The sad outcome could have been prevented if Dad had updated his will to reflect his new circumstances. He also could have taken the proceeds from the house and business out of his estate by placing them in a trust for his sons.
5. Disinheritance by misunderstanding survivorship
Fewer assets are passing through probate today because of the increased use of various forms of survivorship, such as transfer upon death and pay on death instruments. It becomes particularly tricky when we are trying to treat children equitably.

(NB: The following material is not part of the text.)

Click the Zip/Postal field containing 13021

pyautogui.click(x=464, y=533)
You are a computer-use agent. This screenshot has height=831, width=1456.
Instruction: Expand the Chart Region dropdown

Here's an example of an unintended snafu: Let's say a farmer had two sons and early on decided to disinherit the wastrel one. Years pass, during which the father established pay on death and survivorship deeds in the good son's name. Then the prodigal son returns to the bosom of the family. The father rewrites his will leaving equal shares of his estate to each son. But upon his death, the shares won't be equal, as the survivorship instruments will dump a disproportionate, unintended inheritance into the good son's lap. That's because a will does not supercede survivorship, transfer upon death and pay-on-death instruments.
"One of the biggest forms of accidental disinheritance today is the split of assets between wills and trusts and survivorship forms," says Adams. "When they want to make a change later on, the will can't touch those assets because they put them in survivorships. Now it's a slippery slope to categorize those things."
6. Disinheritance by mirror-image wills
Sometimes when married people prepare their wills, the attorney will draft one and simply generate a mirror image in the other spouse's name. It's logical when they both want the same thing to happen after they're gone. But trouble can arise when one spouse dies and the other does not update their will.